In einem Prozess um den Tod eines erst wenige Wochen alten Säuglings hat das Landgericht Osnabrück am Montag den Vater des Kindes freigesprochen. Zwar sei die Kammer davon überzeugt gewesen, dass das Kind durch Schütteln gestorben sei. Jedoch habe nicht bewiesen werden können, dass der 25 Jahre alte Deutsche der Täter sei. „Die Mutter hätte auch die Täterin sein können“, sagte ein Gerichtssprecher. (Az: 6 Ks 7/18)

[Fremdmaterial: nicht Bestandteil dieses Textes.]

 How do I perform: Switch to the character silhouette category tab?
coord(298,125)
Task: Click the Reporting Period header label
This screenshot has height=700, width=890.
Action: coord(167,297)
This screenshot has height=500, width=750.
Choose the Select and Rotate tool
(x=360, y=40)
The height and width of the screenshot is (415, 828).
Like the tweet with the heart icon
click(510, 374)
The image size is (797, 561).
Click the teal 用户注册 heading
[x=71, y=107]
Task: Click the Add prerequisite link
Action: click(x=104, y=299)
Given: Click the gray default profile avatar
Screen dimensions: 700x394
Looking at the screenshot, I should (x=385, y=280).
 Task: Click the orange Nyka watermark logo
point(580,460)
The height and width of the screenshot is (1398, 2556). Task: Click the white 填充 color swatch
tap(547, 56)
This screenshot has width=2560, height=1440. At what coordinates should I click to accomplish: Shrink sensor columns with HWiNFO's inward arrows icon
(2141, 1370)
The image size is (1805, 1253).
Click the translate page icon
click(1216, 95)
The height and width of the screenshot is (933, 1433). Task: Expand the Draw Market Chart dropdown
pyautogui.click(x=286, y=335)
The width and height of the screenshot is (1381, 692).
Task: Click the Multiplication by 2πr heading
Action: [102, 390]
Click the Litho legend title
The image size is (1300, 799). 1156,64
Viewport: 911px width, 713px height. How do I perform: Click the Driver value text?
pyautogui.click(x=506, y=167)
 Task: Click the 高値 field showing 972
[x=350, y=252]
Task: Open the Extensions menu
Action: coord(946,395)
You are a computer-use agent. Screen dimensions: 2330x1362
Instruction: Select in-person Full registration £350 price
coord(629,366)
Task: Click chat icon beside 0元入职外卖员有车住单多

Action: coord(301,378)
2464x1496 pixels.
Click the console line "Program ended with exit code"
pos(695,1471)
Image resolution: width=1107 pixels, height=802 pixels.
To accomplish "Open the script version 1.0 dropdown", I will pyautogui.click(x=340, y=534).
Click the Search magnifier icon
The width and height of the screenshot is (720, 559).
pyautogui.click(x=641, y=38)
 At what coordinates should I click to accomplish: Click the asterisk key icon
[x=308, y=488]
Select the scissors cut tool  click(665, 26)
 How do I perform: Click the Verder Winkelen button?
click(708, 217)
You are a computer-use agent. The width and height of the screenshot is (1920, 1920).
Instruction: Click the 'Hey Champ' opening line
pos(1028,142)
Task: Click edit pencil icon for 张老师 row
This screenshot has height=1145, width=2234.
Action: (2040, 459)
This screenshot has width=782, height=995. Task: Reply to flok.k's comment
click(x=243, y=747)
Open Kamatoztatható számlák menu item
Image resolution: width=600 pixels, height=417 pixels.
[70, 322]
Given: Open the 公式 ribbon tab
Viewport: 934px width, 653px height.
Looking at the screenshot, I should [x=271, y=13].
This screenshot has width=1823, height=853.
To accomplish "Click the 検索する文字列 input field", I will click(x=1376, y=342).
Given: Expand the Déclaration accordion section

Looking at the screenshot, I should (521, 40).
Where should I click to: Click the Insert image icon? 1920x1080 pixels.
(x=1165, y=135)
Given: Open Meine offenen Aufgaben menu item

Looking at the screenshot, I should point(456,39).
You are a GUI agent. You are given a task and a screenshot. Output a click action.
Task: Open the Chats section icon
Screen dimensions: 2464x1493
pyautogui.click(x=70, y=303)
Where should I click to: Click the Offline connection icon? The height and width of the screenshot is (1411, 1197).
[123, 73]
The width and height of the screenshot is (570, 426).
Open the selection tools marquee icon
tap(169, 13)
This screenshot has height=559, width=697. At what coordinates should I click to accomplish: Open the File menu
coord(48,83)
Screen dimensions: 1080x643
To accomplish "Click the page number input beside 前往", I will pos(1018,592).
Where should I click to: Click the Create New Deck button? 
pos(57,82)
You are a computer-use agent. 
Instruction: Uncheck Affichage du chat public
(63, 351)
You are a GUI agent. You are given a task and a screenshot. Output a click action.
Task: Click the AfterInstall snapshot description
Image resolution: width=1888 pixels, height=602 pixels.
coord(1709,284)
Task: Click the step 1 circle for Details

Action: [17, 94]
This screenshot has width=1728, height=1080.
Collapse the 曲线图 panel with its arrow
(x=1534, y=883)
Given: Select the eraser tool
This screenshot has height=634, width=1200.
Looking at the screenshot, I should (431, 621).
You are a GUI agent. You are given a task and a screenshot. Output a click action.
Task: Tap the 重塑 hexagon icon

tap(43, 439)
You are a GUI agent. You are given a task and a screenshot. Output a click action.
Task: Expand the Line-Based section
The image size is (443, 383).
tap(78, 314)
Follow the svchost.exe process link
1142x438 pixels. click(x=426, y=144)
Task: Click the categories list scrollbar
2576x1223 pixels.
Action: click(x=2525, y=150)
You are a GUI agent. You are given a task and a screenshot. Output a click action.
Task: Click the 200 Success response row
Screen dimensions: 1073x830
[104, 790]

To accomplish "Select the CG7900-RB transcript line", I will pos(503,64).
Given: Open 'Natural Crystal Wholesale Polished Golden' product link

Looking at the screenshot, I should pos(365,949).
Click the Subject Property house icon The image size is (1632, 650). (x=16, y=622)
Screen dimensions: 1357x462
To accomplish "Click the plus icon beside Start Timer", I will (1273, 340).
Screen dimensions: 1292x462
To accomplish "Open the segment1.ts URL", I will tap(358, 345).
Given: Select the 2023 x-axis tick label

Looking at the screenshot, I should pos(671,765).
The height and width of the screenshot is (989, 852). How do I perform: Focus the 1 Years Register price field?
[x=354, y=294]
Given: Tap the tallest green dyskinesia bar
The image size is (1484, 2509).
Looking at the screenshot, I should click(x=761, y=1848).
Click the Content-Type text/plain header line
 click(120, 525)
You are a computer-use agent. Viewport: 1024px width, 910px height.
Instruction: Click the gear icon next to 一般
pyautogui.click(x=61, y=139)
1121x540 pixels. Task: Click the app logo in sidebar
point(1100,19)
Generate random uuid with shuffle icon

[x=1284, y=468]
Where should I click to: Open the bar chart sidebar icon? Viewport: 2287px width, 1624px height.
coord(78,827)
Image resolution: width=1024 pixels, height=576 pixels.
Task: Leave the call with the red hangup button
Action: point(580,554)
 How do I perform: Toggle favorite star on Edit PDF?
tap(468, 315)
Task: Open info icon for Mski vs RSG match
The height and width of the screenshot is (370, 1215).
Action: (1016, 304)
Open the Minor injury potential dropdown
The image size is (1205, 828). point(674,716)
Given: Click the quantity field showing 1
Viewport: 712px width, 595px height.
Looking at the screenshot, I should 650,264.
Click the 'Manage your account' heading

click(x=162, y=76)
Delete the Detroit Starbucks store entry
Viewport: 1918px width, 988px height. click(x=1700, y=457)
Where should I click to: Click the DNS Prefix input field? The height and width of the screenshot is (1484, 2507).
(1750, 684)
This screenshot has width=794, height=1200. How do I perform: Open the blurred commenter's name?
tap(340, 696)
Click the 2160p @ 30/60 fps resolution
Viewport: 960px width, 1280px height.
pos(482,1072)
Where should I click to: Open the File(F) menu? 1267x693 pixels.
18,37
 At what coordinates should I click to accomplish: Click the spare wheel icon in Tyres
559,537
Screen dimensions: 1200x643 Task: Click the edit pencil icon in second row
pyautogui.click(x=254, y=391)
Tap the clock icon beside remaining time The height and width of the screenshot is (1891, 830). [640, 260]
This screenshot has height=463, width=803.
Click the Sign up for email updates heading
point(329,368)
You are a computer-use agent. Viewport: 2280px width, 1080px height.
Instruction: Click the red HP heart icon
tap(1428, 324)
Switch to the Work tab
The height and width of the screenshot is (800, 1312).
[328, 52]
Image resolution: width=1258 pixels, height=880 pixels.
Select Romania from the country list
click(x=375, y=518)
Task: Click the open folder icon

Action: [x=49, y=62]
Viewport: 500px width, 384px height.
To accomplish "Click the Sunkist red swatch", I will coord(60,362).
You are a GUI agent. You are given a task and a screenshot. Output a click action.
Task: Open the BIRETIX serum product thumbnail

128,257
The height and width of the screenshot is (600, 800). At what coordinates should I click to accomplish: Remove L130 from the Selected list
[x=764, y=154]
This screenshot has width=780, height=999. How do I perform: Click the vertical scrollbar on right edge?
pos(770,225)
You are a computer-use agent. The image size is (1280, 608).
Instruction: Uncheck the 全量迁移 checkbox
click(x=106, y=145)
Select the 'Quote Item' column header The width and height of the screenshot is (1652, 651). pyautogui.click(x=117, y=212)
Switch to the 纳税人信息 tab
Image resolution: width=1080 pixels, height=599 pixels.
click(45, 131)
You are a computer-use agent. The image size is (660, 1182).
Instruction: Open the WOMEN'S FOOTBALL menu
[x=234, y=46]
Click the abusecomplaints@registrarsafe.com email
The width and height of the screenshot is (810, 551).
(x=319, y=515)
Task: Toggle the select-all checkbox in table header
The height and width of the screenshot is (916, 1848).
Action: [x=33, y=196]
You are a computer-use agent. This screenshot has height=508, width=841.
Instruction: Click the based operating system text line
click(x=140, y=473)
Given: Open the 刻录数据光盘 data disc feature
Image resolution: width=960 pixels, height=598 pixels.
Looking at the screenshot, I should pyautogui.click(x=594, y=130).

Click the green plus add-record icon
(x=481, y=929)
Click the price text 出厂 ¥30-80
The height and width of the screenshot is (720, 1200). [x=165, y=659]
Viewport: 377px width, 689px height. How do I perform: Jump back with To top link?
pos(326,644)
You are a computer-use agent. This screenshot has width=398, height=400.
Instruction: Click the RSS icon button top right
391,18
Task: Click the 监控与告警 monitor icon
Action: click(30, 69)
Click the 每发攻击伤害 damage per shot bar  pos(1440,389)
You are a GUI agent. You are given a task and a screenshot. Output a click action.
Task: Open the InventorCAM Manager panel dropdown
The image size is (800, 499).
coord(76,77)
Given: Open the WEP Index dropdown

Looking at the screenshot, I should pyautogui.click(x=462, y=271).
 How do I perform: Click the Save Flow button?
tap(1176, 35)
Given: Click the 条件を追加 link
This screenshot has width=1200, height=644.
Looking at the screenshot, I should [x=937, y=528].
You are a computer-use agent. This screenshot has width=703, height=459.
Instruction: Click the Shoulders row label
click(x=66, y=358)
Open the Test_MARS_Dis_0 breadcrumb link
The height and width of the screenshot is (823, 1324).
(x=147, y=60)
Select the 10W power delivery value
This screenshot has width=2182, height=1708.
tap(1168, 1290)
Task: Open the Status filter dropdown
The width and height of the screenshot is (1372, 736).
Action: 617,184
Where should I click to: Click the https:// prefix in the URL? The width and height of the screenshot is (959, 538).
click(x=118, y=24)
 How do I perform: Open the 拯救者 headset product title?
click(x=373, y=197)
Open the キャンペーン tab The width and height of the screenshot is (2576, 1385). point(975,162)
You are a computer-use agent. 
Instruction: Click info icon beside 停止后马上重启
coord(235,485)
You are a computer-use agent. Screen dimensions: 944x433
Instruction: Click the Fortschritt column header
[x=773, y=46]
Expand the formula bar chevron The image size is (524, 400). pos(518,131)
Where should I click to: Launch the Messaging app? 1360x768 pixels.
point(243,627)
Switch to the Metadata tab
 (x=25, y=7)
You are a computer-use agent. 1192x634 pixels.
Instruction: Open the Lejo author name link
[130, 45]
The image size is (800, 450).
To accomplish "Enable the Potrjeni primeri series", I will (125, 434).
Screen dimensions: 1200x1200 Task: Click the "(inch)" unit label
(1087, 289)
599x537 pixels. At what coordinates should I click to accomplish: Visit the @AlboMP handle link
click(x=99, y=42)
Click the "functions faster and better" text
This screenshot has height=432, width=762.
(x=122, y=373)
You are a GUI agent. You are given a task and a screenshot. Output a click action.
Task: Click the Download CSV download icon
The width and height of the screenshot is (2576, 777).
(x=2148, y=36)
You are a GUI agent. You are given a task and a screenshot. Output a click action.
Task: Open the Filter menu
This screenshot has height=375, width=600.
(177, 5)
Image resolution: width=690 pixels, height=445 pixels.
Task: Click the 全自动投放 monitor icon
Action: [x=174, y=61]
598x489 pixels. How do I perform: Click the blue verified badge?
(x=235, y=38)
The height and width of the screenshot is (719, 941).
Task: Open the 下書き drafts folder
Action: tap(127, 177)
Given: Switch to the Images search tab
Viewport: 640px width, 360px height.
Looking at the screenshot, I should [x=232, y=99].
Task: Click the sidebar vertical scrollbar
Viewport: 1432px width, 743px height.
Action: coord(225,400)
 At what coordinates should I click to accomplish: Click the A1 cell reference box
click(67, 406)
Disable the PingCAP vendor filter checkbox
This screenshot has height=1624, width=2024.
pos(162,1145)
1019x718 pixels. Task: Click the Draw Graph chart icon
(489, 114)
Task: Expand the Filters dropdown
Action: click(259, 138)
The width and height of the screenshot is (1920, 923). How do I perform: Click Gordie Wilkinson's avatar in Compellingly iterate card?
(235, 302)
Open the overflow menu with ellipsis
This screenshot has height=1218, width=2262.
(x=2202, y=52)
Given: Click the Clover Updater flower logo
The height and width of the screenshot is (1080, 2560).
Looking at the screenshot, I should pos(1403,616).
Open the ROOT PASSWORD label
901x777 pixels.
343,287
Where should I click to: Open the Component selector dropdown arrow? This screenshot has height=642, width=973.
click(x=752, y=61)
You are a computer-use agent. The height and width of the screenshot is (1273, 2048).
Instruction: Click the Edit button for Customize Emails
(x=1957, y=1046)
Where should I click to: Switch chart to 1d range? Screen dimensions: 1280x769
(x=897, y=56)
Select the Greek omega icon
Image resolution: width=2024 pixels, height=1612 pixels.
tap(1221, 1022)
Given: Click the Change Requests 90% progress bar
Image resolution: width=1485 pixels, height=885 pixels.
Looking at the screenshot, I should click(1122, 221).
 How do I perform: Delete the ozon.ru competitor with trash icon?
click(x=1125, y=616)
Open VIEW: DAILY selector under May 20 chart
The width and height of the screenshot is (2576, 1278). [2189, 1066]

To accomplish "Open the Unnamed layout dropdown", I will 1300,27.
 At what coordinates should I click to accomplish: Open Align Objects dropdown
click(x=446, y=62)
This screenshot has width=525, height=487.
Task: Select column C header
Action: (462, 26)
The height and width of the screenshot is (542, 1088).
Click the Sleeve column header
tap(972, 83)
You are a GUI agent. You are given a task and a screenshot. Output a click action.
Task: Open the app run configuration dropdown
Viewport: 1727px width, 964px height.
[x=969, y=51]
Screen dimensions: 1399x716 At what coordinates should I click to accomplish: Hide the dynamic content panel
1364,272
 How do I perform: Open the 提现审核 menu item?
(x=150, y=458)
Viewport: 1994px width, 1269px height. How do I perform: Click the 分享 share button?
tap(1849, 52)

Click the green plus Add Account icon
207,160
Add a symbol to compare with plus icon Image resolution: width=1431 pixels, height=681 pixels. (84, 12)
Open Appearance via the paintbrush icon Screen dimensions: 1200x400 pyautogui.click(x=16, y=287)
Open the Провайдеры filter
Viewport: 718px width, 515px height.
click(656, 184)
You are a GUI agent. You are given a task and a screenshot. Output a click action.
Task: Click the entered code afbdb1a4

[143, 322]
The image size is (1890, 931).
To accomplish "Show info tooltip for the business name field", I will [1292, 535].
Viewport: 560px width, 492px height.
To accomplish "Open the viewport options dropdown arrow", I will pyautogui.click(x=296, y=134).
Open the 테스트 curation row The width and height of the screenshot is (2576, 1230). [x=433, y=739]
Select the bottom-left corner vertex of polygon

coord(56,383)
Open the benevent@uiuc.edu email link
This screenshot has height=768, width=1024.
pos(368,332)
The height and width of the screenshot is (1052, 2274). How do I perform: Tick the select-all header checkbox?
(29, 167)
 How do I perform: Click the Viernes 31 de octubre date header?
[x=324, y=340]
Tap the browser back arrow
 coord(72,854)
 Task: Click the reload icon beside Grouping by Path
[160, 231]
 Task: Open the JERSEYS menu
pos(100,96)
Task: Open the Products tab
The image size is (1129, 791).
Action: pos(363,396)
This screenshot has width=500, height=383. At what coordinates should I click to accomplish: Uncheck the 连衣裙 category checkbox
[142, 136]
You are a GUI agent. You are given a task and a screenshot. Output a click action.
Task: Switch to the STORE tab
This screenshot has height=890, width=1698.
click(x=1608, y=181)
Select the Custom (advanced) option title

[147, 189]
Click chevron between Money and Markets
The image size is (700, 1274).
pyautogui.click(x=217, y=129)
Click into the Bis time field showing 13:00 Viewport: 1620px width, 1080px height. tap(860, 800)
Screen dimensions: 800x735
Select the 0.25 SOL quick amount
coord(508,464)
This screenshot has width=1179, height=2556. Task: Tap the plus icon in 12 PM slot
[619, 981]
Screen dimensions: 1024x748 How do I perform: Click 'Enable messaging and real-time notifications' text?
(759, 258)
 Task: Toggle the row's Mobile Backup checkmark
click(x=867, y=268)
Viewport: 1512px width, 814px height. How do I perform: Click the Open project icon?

Das im Juli 2017 geborene Baby war im Oktober desselben Jahres gestorben. Die Staatsanwaltschaft hatte den Vater wegen Totschlags angeklagt. Ausführlich habe sich die Kammer in der Urteilsbegründung mit der Frage auseinandergesetzt, ob auch ein natürlicher Tod des Babys möglich gewesen sein konnte. Davon war die Verteidigung in ihrem Plädoyer ausgegangen und hatte sich auf einen Sachverständigen berufen. Eine natürliche Todesursache sei aber nach Überzeugung der Richter aufgrund der Verletzungen nicht plausibel, sagte der Gerichtssprecher. Diese ließen sich nur durch ein Schütteln erklären. Das Baby war an schweren Hirnschäden gestorben.

Welcher der beiden Elternteile die Schuld am Tod des Kindes tragen, sei nicht zu klären gewesen. Vater und Mutter hätten sich in der Tatnacht jeweils um das Kind gekümmert, sagte der Sprecher.